Instructions to follow | Copy nothing but the line with "Given: Open the CG11369-RA transcript label" and the lines that follow it to the end of the entries below, and keep the pictures out.
====
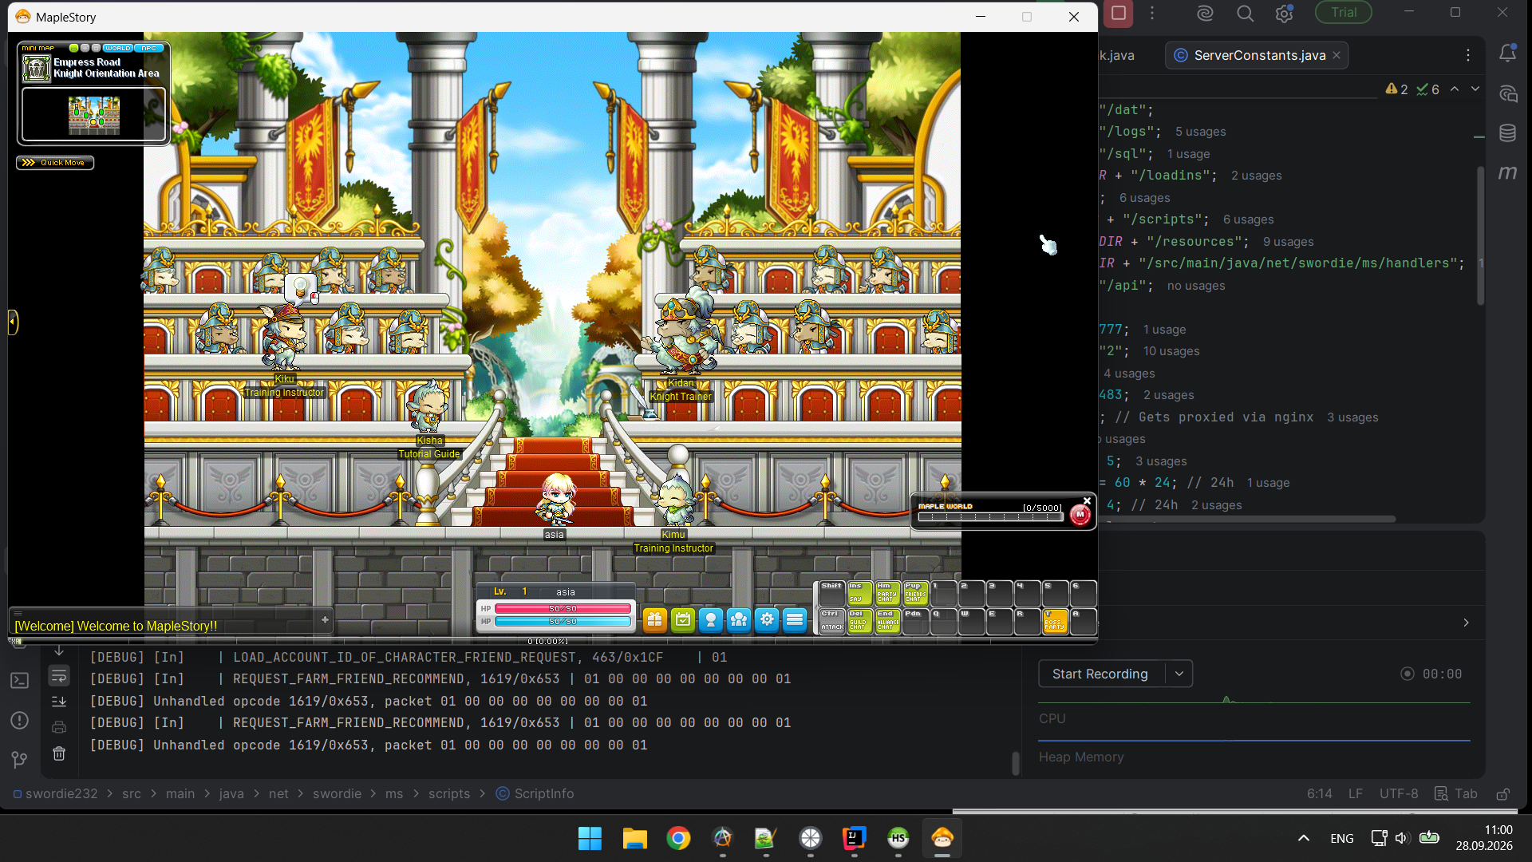Click the Quick Move button

(x=55, y=163)

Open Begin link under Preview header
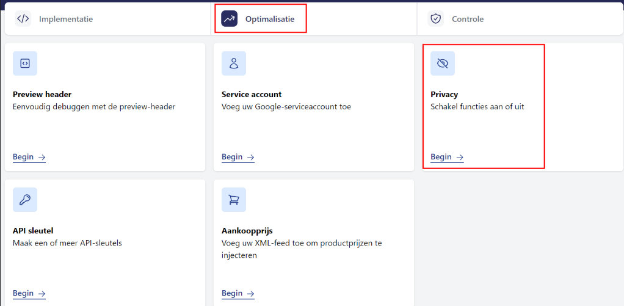29,157
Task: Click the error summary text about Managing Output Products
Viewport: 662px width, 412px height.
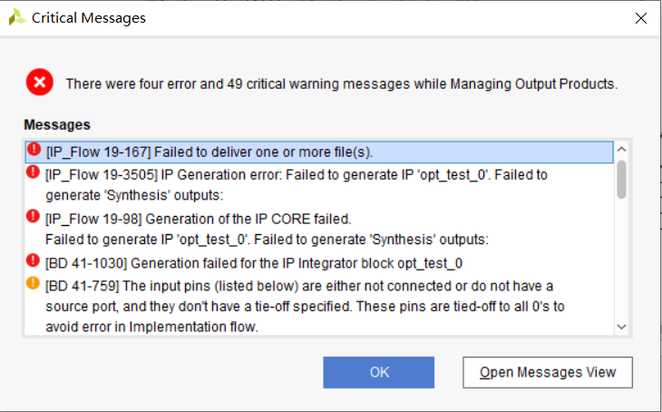Action: 341,84
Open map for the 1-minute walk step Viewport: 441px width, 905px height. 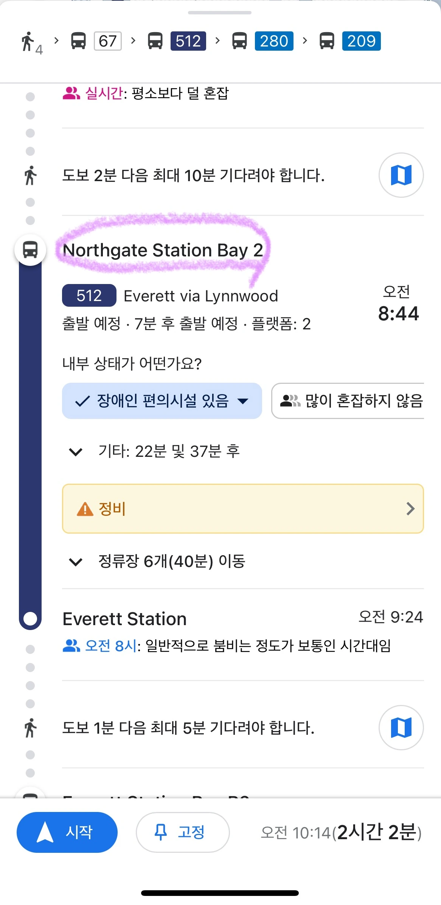pyautogui.click(x=401, y=727)
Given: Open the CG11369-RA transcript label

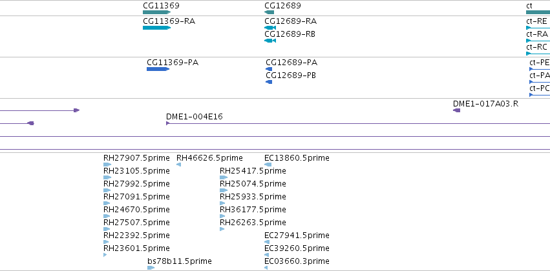Looking at the screenshot, I should pos(169,21).
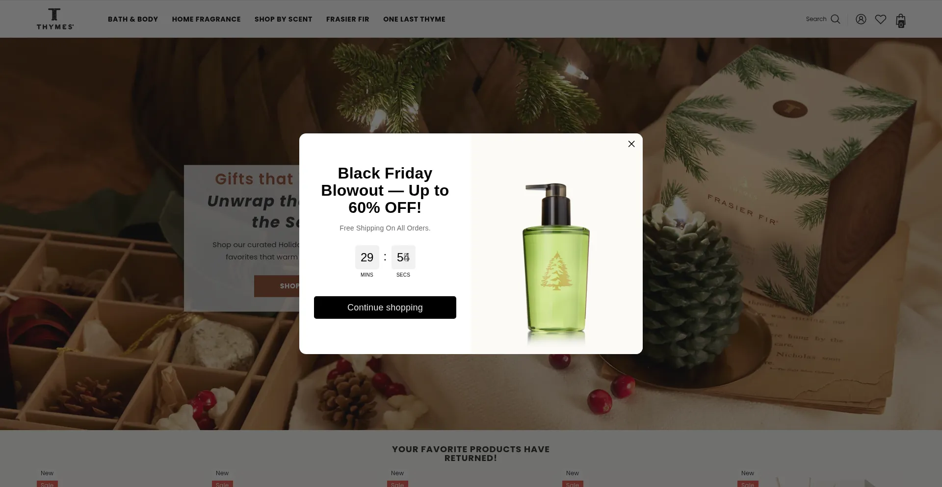Viewport: 942px width, 487px height.
Task: Click the Black Friday Blowout heading
Action: click(385, 190)
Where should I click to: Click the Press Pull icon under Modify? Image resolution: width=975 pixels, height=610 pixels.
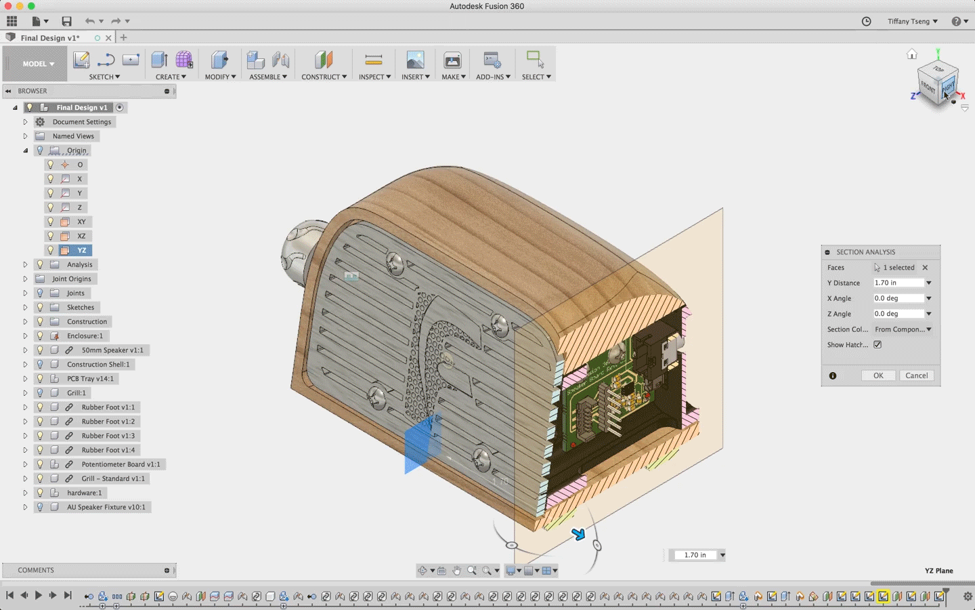pos(219,60)
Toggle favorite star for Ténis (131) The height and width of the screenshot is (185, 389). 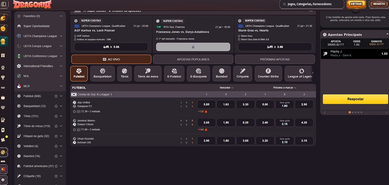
====
Result for this task |
Given: Open the CG11369-RA transcript label

Looking at the screenshot, I should pos(169,21).
Viewport: 942px width, 487px height.
Task: Click the Black Friday Blowout heading
Action: click(385, 190)
Where should I click to: Click the Press Pull icon under Modify? Image resolution: width=975 pixels, height=610 pixels.
pos(219,60)
Toggle favorite star for Ténis (131) The height and width of the screenshot is (185, 389). 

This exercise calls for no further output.